YOUR OBJECTIVE
From the entries, filter out every line that lacks "agent" and copy the rest.

DATA SUPPLIED
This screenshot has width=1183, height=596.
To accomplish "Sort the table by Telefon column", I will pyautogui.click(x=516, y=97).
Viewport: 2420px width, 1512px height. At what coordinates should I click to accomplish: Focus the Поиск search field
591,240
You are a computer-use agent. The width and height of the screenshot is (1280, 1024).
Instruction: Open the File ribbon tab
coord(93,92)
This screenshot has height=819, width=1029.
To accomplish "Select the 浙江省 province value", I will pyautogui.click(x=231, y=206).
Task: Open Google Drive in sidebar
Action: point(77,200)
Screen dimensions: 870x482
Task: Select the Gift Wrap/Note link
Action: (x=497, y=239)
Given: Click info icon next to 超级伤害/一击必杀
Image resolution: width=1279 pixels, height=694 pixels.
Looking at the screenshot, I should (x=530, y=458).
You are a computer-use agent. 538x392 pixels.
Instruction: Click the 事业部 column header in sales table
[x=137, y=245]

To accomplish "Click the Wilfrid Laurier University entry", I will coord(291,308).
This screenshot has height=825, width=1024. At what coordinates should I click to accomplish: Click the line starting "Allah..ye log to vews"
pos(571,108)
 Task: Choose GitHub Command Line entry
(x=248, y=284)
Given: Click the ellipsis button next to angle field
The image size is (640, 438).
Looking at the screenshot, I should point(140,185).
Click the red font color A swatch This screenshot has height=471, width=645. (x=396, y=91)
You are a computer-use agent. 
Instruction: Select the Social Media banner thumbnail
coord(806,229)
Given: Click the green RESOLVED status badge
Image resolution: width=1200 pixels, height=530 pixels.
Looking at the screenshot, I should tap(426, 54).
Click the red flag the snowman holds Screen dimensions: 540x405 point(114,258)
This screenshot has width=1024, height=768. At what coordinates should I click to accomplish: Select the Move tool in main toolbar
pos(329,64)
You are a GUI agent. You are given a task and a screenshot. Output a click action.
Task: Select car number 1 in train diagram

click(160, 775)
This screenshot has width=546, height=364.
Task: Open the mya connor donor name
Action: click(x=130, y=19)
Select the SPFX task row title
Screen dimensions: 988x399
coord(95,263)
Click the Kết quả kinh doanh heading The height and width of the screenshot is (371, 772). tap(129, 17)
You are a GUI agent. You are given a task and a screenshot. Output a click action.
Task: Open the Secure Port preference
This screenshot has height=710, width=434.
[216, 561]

SOLUTION TO THE PROBLEM
You are a computer-use agent. The width and height of the screenshot is (1280, 1024).
You are a computer-use agent. 538x392 pixels.
You are a computer-use agent. 
You are a GUI agent. You are given a task and a screenshot. Output a click action.
You are a GUI agent. You are given a task and a screenshot. Output a click action.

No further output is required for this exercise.